The winter swimmer. Skin the colour and texture of shoe leather, they swim *every* day.  Their biggest regret is that the water in Hong Kong never gets cold enough that they need to break the ice to get in. Not so likely to be seen at your pool, as they prefer to head for the sea.

The grandpa. Has been swimming twice-weekly at this pool since 1965. Coincidentally the same date he bought his one and only pair of swimming trunks. On land they are just a baggy old pair of trunks. But in the water their gossamer splendour is revealed, as they undulate in a manner not unlike the jellyfish at Ocean Park. Unfortunately the age and thinness means that once they are wet, much more is revealed, often giving goldfish man a nasty shock.

Do these sound familiar? And who have I missed?


* Haam Sup Lo, literally 'salty wet man', is local slang. The meaning is similar to 'dirty old man' or 'pervert'.
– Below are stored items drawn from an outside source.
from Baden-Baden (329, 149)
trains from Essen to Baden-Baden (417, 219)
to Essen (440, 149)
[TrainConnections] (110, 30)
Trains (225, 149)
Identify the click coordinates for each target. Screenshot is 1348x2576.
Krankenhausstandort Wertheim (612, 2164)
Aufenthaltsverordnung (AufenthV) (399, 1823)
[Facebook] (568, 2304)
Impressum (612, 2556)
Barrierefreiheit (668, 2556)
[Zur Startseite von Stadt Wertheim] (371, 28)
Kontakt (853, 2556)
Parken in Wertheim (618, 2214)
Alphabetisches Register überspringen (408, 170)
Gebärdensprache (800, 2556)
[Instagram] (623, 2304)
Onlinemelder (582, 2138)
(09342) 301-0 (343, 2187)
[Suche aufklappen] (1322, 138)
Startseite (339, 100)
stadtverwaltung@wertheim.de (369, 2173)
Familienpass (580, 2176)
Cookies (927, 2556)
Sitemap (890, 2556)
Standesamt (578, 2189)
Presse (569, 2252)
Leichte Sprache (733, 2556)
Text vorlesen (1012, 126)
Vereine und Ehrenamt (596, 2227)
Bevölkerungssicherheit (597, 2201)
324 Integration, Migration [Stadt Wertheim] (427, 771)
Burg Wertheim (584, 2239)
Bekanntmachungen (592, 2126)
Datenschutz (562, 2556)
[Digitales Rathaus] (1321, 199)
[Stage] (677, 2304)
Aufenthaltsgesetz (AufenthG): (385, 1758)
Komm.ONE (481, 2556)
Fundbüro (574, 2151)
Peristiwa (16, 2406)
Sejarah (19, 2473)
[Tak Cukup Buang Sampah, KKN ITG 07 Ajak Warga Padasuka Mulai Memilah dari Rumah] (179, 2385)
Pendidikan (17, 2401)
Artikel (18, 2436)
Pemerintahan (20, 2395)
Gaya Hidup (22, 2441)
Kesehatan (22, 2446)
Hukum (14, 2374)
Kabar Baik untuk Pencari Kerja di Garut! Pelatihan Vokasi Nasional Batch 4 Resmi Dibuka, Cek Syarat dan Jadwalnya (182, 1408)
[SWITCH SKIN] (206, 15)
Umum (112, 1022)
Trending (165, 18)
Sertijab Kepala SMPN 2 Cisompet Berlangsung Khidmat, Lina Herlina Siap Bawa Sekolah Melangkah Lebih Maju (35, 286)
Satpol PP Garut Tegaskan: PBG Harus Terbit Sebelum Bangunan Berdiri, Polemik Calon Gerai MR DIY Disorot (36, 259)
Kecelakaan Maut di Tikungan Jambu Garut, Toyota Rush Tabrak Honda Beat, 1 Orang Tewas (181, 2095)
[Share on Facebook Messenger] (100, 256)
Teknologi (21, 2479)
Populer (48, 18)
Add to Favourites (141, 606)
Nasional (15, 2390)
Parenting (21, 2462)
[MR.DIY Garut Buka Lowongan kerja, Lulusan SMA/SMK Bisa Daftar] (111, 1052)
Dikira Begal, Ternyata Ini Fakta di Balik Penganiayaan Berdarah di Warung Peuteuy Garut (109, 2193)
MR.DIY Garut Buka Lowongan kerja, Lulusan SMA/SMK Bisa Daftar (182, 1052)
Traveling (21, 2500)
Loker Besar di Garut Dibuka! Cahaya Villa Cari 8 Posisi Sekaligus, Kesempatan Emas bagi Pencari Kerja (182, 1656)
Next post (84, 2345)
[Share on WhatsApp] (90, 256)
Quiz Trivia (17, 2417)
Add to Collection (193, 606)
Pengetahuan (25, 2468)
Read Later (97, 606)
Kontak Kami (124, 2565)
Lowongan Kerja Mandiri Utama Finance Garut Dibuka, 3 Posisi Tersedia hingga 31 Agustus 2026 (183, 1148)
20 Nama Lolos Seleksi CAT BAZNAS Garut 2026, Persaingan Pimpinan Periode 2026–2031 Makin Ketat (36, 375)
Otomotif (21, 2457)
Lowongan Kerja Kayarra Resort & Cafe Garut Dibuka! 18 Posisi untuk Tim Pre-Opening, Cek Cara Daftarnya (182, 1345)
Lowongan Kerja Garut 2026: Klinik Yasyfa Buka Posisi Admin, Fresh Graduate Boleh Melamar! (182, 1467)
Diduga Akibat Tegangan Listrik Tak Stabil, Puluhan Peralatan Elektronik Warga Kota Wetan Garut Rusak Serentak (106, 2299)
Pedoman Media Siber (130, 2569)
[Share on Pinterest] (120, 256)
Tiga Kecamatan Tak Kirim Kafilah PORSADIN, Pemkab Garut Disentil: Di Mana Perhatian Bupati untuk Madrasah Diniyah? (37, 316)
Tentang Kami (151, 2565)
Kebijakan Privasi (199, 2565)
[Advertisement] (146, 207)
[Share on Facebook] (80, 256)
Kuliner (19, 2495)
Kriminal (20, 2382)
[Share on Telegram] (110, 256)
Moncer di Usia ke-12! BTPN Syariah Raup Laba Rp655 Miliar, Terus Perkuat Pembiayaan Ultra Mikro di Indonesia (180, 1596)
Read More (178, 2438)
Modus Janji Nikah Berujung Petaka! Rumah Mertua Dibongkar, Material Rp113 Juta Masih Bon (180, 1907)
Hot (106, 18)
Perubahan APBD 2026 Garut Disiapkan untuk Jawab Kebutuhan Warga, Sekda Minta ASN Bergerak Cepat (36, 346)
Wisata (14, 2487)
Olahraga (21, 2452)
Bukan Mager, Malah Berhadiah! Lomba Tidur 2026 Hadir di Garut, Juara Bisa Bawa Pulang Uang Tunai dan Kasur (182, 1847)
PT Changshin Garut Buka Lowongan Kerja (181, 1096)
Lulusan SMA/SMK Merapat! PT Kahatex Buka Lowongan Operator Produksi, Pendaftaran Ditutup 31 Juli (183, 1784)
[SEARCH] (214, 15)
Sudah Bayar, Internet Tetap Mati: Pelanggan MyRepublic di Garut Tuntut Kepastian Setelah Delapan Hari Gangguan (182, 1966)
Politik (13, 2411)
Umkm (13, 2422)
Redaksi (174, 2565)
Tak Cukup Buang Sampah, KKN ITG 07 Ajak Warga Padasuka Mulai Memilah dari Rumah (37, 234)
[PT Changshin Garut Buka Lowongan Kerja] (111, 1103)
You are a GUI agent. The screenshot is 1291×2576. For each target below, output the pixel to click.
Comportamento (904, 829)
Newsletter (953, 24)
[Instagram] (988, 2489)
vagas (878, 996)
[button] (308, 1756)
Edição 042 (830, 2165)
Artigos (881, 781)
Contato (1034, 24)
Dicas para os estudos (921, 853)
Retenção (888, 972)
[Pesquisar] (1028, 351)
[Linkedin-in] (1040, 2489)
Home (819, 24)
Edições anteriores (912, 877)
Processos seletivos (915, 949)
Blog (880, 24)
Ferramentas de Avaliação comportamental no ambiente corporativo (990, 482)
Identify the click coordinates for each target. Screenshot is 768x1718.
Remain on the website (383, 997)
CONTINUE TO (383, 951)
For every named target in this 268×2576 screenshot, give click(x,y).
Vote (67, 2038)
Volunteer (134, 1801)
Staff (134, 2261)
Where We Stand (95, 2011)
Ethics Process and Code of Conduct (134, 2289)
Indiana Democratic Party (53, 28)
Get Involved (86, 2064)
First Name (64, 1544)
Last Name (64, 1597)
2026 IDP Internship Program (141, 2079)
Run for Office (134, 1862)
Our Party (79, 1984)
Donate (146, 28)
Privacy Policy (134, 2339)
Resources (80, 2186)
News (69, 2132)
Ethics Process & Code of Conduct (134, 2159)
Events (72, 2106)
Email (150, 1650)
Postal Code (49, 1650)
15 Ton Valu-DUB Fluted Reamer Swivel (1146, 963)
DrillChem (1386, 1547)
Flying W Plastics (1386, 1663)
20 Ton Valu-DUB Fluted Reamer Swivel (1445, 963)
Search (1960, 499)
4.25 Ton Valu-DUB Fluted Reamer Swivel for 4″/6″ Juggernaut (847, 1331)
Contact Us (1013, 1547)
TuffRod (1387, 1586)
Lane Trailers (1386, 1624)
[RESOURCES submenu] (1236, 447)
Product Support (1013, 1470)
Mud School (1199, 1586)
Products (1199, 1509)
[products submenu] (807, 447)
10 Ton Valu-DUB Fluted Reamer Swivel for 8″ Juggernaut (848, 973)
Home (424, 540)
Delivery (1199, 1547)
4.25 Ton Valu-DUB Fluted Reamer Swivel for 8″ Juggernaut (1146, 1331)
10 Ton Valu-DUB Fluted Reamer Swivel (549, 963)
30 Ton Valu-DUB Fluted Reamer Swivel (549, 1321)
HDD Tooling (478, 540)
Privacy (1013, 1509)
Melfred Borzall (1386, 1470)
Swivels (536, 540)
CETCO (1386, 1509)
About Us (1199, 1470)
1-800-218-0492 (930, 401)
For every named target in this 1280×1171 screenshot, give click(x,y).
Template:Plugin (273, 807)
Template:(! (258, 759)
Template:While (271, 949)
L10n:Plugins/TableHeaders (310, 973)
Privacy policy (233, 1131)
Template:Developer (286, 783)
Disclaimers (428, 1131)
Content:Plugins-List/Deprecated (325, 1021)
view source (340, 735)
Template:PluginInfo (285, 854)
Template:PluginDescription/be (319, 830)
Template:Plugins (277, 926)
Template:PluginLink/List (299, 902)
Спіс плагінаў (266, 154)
Oh man, don't get me started on these. Wait, obviously you've already got me started, so here we go. I should note that the presences of several forms of aquanauts is part of the reason I don't often swim for exercise; I just get too frustrated. Anyway, two more types:

The Solitary Stander i.e. the individual who goes to the pool, walks out into the middle of the lane swimming areas, and just stands there . . . .

The Prunarific Pacesetter, i.e. the wrinkly-but-exceedingly-fierce older lady (she may or may not be a moonwalker) who swims at the speed of continental drift, but who insists on placing herself right dead center in the fastest lane (i.e. in those setups where they have slow, medium and fast lanes), and who then screams at you at length for having the temerity to pass her by as you're swimming, resulting in a very embarrassing parody of a public argument between a young, giant westerner and a four-foot-something granny, which I can assure you is never, ever, ever going to go the way of the former, no matter how formidably-assembled are the forces of justice, order and lane assignment on his side. Not that this has ever happened to me, of course.

Hong Kong's aquanauts

As you're both on a roll here:

Bombastic Bomber - can be fat, thin or weedy: determined to make the biggest splash preferably in front of The Grandpa or serious swimmer to see them swerve.[akin to the lane switcher on our motorways] He also has superskills in being invisible to swimming pool attendents or life savers or whatever those bronzed beings in fetching red shorts sitting ontop a ladder are called.

Water Tai Tai - of a certain age with a sensible swimming costume preferably double padded and with a skirt to maintain modesty. Goes swimming with a friend and they proceed a deux together. Super skill - swimming ten laps without getting hair wet or dipping chin into water whilst trading gossip and stock tips.

The stroker - even more of a haam sup lo than the goldfish man. Cruises up and down the pool giving the appearance of a regular swimmer. Appropriately his modus operandi necessitates the use of breast stroke to swim slowly and greater reach.  Target areas are other swimmers'arms and thighs which can normally be claimed as an accident or too many other swimmers.  Depends how confident the advanced strokers feel to aim for other areas.

Do we need to mention the cojoined lovers?